THE PROBLEM:
Please output exactly the lines from the one that holds "The height and width of the screenshot is (696, 1009)." through the final line of the data, and nothing else; leave out any pictures.

++++ EXCERPTED DATA

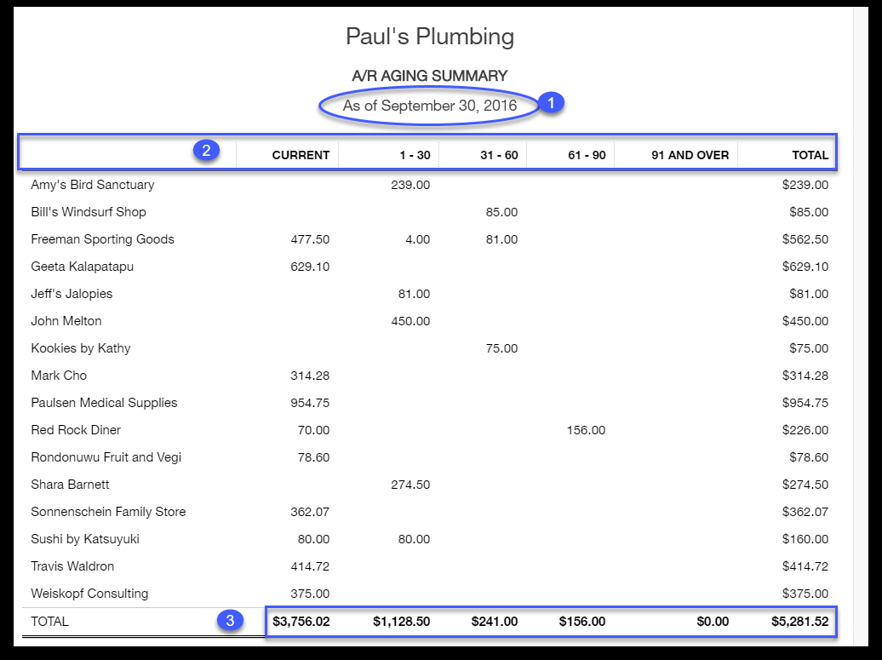Click the CURRENT column header
882x660 pixels.
pos(300,155)
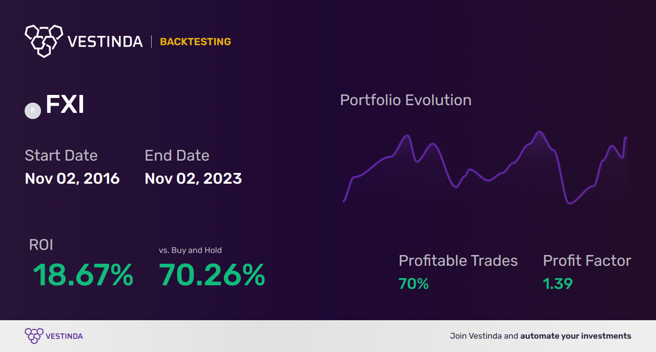Viewport: 656px width, 352px height.
Task: Click the small Vestinda logo in footer
Action: tap(34, 336)
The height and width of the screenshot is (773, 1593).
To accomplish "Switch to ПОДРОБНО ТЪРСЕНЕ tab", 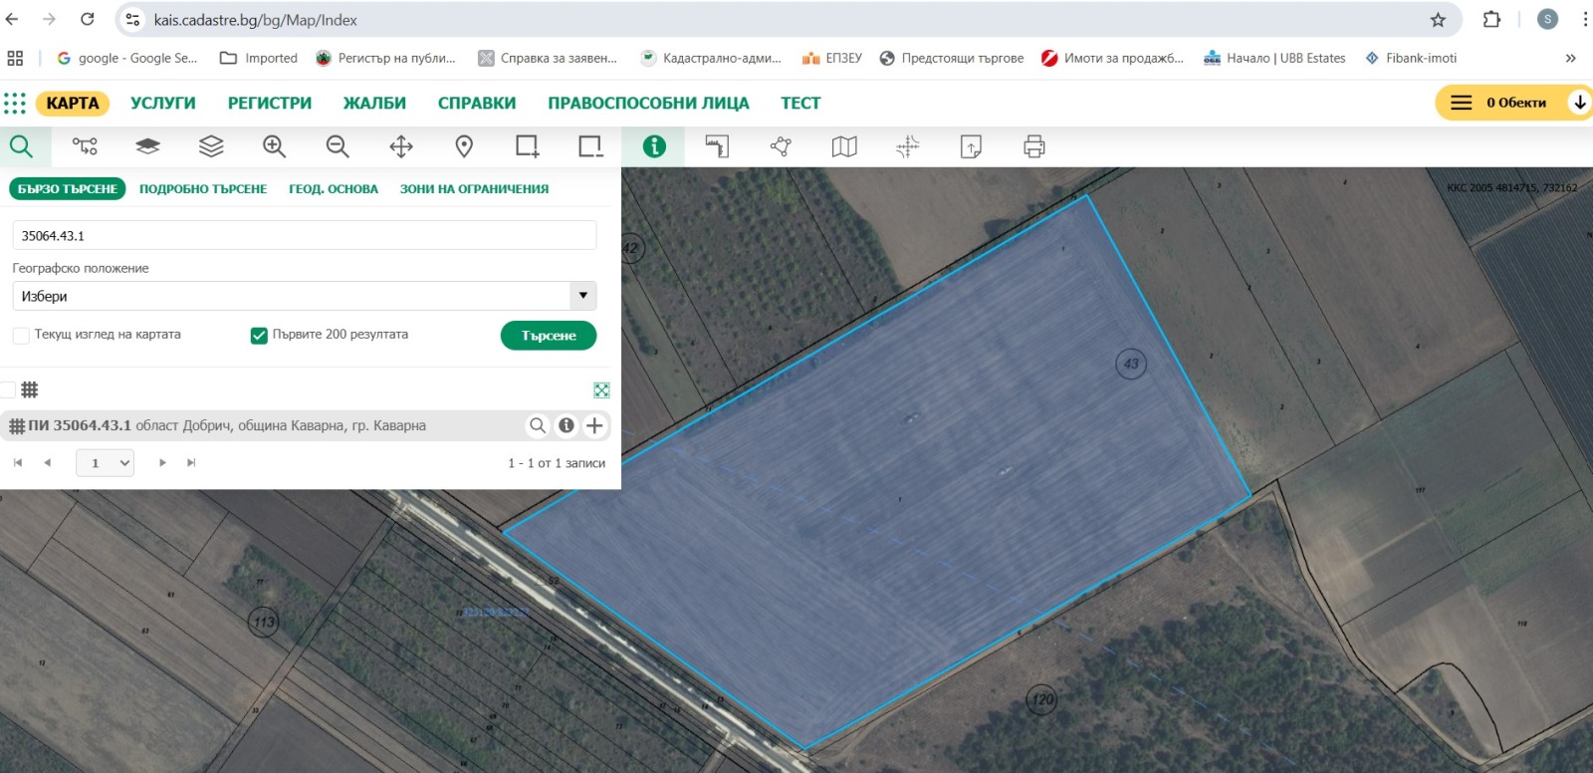I will [203, 189].
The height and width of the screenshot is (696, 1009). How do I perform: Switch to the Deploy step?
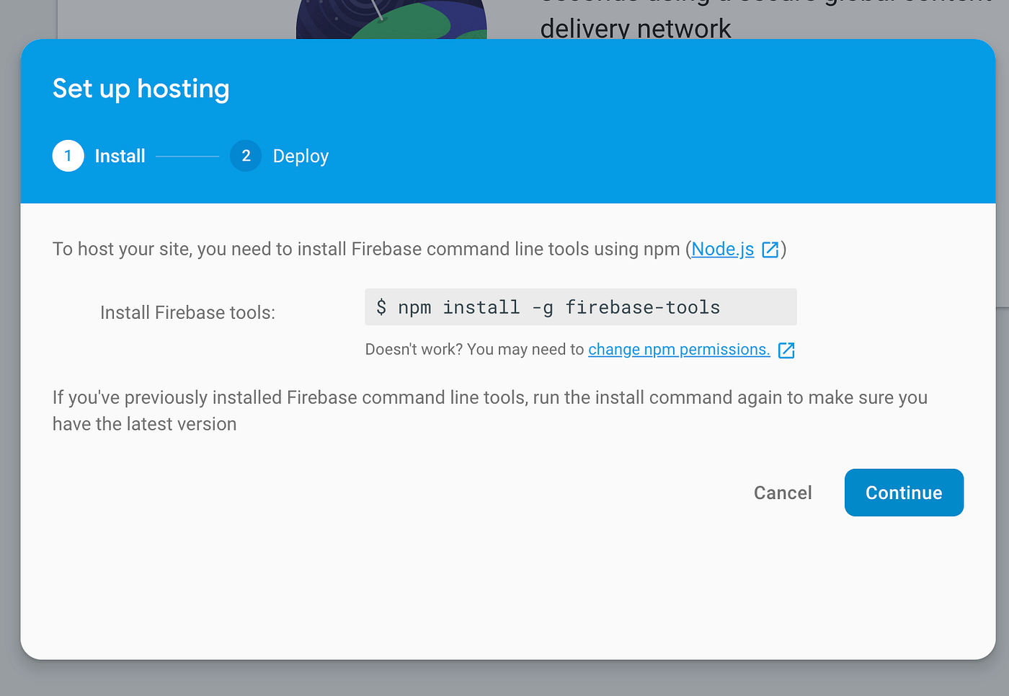pos(301,156)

++++++++

RESPONSE:
The height and width of the screenshot is (696, 1009). How do I perform: Switch to the Deploy step?
pos(301,156)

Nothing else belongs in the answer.